End Vector at Cursor

With this option unchecked; when the left mouse button is released, the end point of the actively drawn path will be placed in the centre of the reticle which appears to indicate the level of stabilisation being applied.

If instead you wish for the end point to be placed in the position of the cross hair cursor when the button is released, you can check the box next to this option. As the end point will remain the same regardless of the level of stabilisation applied, this can lead to greater accuracy in predicting the end of your drawn path.

Fade selected Bitmap

One of the many useful applications for the Freehand draw tool is for greater control over the tracing of imported bitmap images. By using the Fade selected Bitmap slider, the user can control the level of transparency for the selected Bitmap you are tracing over.

The further the slider is to the left - The lower the transparency of the selected bitmap, until completely opaque.

The further the slider is to the right - The level of transparency increases, giving the drawn path higher contrast against the traced image and making it easier for the user to distinguish on the screen.

Once you have completed your drawing and wish to exit from the freehand draw form, either;

• Click the Right Mouse Button
• Or Press the 'Close' button at the bottom of the form in the drawing panel.

To use the filleting tool we select the icon from the drawing tab. Choose a radius for the fillet and the type of fillet you would like to use.

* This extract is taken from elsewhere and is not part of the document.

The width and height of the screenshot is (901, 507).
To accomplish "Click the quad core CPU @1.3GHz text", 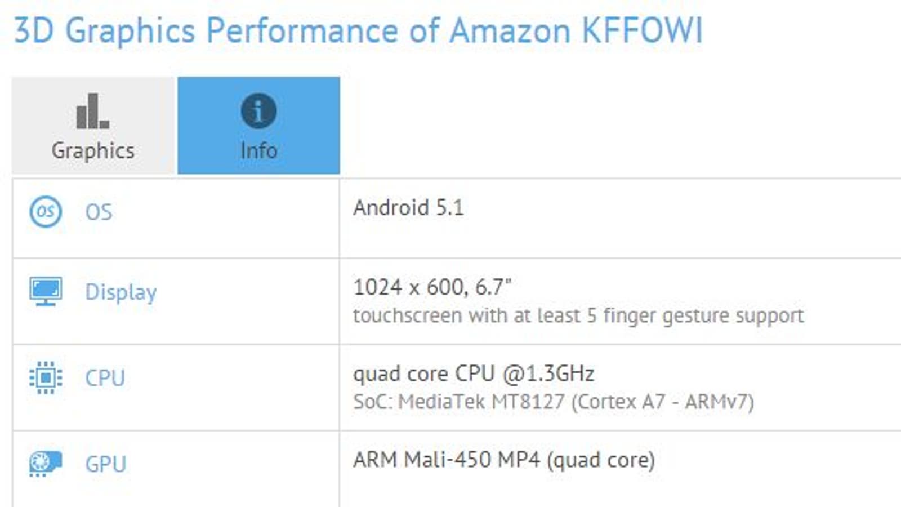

When the mouse cursor is near a node that can be filletted, the mouse cursor changes to show a check-mark ✓:

This creates a standard corner fillet based on the Radius defined, typically this would be used for design purposes and not for editing a slot for fitting purposes. Below left the image shows the vector before filleting the two inside radii, on the right is the filleted version

Straight Line Span Vectors before Filleting

Straight Line Span Vectors After Filleting

This creates a circular cut-out style of fillet, the circles will be placed so the upper right part of the circle touches the original sharp corner and are created with the Radius specified. This option should not be used if the slot width and the tool are similar in size. Below left is the vector showing the slot before filleting, on the right is the filleted version using the 'Dog-Bone' option.

Vectors before Dog-Bone Filleting

Vectors after Dog-Bone Filleting

This creates a circular cut-out style of fillet, the circles will be created with the Radius specified. This option should be used if the slot width and the tool are similar in size so the slot can grow out to the side to ensure there is space for them to fit. Below left is the vector showing the slot before filleting, on the right is the filleted version using the 'T-Bone' option.

Vectors before T-Bone Filleting

Vectors after T-Bone Filleting

The placement of the fillet is an interactive process; you can choose which side of the 'corner' the T-bone filet is placed. If you click on a 'corner' the fillet will be placed automatically on the longest side. By clicking to the side of the corner you want the fillet placed you can choose which side the fillet is placed on.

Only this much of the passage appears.